# What you are asked to do:
Read through the records. Copy each line that has the word "computer".
═══ Data for review
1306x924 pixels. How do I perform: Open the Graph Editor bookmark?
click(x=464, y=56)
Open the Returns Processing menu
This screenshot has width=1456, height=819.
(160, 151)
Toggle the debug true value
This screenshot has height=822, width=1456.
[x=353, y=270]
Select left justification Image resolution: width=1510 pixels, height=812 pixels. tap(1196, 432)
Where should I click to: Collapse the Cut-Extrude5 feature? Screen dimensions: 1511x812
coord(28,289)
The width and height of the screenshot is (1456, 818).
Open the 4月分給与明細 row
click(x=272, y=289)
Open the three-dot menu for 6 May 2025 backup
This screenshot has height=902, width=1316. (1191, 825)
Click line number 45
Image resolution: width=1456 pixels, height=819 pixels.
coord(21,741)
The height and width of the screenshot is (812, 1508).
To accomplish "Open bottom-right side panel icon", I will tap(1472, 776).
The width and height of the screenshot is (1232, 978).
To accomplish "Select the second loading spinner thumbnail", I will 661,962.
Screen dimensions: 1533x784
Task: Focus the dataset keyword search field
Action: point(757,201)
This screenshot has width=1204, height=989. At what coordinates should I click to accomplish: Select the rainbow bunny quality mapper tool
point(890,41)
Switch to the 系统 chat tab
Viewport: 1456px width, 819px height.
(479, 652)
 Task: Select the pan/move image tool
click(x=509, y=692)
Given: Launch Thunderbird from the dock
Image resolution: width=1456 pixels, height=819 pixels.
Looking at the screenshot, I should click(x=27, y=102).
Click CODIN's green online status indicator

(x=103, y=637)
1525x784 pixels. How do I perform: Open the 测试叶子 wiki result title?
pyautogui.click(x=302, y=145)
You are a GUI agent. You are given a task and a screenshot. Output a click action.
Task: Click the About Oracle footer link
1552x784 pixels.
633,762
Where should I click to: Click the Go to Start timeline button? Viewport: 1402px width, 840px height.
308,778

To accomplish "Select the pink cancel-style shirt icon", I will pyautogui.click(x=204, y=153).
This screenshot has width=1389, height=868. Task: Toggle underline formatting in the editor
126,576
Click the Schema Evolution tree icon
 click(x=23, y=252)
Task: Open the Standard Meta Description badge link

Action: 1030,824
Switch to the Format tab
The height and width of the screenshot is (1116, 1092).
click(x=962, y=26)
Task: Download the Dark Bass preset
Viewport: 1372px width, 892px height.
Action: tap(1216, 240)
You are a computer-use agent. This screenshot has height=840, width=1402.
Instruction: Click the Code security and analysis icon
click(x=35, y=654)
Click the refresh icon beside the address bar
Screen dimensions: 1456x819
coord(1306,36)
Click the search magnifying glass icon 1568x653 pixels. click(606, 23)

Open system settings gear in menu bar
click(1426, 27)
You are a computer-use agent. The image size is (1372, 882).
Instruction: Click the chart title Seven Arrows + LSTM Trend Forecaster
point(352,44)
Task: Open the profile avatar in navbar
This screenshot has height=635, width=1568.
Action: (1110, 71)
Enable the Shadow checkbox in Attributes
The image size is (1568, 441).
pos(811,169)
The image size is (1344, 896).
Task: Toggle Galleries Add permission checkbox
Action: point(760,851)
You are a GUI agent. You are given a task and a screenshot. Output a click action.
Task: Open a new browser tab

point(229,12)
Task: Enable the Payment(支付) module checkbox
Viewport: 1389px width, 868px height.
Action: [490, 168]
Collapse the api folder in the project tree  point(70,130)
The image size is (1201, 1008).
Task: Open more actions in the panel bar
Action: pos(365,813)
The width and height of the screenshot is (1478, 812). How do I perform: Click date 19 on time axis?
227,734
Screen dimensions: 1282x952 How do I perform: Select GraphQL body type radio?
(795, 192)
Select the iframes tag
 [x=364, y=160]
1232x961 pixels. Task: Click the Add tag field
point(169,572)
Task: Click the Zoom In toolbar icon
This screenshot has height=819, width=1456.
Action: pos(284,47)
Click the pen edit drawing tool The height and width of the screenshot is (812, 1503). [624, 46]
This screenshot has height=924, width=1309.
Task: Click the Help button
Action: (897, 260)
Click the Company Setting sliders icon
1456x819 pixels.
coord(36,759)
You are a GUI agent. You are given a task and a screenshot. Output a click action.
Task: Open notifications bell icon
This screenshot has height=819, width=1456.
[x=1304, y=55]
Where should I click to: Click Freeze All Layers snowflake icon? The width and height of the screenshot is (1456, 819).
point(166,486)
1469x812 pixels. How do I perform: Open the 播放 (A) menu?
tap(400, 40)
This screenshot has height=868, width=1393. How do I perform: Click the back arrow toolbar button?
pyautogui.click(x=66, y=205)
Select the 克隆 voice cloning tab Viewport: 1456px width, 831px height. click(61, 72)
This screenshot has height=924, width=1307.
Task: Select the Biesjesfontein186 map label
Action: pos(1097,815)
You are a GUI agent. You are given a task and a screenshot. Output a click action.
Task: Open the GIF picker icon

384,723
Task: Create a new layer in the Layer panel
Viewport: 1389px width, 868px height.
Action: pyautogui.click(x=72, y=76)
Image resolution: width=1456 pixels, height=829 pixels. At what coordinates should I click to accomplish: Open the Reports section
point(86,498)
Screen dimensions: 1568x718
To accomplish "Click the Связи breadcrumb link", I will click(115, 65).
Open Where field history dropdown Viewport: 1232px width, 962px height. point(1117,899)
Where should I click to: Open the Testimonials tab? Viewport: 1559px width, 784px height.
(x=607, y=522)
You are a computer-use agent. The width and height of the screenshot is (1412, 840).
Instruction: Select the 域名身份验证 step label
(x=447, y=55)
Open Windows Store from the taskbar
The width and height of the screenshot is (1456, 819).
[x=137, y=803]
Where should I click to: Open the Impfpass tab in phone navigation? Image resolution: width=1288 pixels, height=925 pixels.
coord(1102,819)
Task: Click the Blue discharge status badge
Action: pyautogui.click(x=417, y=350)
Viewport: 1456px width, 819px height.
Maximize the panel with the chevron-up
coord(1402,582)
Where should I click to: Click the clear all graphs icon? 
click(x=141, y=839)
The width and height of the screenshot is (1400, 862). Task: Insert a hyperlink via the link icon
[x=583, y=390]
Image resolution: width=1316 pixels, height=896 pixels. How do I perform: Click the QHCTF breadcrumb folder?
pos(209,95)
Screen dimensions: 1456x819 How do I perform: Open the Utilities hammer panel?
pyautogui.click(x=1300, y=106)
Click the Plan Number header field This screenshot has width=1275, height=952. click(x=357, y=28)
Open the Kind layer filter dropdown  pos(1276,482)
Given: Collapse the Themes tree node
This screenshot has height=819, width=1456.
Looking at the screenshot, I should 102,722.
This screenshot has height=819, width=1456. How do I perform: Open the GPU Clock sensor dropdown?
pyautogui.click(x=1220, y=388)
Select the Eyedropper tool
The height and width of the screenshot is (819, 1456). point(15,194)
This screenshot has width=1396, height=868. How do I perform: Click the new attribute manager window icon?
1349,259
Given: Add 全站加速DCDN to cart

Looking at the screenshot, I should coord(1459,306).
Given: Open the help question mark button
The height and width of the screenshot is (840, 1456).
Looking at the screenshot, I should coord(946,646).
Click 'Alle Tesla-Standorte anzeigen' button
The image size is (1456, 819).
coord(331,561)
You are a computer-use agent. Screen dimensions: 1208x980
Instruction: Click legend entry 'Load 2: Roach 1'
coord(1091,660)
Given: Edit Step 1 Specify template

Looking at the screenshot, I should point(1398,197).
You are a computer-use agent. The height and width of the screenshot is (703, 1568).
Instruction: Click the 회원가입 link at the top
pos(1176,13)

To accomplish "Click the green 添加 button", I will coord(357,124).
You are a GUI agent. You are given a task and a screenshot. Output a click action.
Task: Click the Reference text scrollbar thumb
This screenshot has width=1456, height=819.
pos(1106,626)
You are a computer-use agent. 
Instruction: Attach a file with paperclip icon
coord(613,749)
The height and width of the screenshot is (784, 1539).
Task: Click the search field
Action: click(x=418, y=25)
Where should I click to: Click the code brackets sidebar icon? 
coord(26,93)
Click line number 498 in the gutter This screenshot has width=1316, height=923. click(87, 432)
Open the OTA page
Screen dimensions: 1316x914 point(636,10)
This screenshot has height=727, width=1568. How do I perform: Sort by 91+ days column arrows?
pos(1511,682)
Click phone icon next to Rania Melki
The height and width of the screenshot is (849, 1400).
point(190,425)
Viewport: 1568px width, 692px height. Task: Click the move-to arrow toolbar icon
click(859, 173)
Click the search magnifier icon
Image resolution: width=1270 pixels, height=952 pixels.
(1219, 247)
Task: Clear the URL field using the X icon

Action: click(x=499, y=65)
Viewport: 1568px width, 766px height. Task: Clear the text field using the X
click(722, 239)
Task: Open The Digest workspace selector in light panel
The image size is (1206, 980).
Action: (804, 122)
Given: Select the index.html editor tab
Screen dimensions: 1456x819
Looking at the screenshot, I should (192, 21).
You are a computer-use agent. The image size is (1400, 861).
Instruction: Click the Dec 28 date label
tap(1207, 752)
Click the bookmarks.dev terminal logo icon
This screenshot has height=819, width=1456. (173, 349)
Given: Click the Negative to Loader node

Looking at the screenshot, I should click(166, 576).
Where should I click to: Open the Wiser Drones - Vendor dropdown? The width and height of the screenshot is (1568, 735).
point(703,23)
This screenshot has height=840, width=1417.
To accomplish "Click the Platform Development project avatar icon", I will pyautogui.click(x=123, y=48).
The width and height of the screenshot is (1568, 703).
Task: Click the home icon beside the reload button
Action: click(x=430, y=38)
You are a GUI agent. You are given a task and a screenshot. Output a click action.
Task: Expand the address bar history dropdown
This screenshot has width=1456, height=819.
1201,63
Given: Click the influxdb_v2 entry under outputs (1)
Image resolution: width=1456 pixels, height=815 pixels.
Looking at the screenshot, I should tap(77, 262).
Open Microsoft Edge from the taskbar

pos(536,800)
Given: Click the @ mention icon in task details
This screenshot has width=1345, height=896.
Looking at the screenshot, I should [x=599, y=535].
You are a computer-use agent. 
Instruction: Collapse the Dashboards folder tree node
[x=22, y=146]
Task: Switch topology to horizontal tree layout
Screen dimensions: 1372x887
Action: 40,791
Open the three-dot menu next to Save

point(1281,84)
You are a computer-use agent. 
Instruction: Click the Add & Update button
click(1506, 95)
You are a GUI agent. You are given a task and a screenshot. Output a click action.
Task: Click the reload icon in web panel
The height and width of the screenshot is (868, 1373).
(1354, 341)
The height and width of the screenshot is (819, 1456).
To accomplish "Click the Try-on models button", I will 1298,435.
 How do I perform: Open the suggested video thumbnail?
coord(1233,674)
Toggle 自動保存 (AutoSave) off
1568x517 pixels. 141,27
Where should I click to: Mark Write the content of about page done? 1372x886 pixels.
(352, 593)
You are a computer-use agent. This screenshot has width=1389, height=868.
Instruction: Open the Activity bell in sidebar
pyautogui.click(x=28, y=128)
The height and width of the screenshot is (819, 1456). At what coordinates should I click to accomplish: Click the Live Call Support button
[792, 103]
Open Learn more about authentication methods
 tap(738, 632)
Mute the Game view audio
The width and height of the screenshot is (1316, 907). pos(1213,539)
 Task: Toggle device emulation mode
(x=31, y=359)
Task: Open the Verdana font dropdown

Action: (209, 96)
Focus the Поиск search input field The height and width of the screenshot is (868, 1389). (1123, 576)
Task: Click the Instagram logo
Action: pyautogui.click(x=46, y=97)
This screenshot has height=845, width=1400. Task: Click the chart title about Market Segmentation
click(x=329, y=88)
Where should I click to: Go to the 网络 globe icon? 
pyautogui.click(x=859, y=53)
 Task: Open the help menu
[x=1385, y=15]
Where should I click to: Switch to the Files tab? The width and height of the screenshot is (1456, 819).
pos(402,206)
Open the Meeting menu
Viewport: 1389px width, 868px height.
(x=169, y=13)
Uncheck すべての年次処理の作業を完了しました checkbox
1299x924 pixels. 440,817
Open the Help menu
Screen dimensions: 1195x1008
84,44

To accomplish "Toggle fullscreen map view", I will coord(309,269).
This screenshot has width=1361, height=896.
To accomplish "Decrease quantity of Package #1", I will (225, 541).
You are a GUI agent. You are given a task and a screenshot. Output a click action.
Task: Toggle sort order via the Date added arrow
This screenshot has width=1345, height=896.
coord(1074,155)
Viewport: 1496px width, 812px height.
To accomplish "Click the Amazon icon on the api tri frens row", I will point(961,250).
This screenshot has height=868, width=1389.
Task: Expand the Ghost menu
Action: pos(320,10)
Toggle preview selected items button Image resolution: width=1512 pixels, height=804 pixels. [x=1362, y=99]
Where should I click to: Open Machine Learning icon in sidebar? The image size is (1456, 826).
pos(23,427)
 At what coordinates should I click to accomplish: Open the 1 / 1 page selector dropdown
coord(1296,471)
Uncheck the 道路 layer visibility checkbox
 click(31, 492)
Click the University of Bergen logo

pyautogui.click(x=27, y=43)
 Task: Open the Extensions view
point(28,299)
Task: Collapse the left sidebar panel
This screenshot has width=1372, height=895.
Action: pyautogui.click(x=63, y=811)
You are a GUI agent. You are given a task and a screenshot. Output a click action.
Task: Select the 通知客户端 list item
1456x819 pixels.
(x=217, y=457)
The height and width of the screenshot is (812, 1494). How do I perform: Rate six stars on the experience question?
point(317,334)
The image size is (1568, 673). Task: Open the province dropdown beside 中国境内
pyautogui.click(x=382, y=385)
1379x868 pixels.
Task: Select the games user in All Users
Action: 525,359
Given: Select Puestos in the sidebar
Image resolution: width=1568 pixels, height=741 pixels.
══════
# Expected output:
You are a computer-use agent. This screenshot has height=840, width=1402.
You are a computer-use agent. The image size is (1372, 882).
You are a computer-use agent. The width and height of the screenshot is (1412, 840).
You are a computer-use agent. Screen dimensions: 1208x980
You are a computer-use agent. The height and width of the screenshot is (703, 1568).
You are a computer-use agent. 
You are a computer-use agent. The image size is (1400, 861).
You are a computer-use agent. 
You are a computer-use agent. 
You are a computer-use agent. This screenshot has width=1389, height=868.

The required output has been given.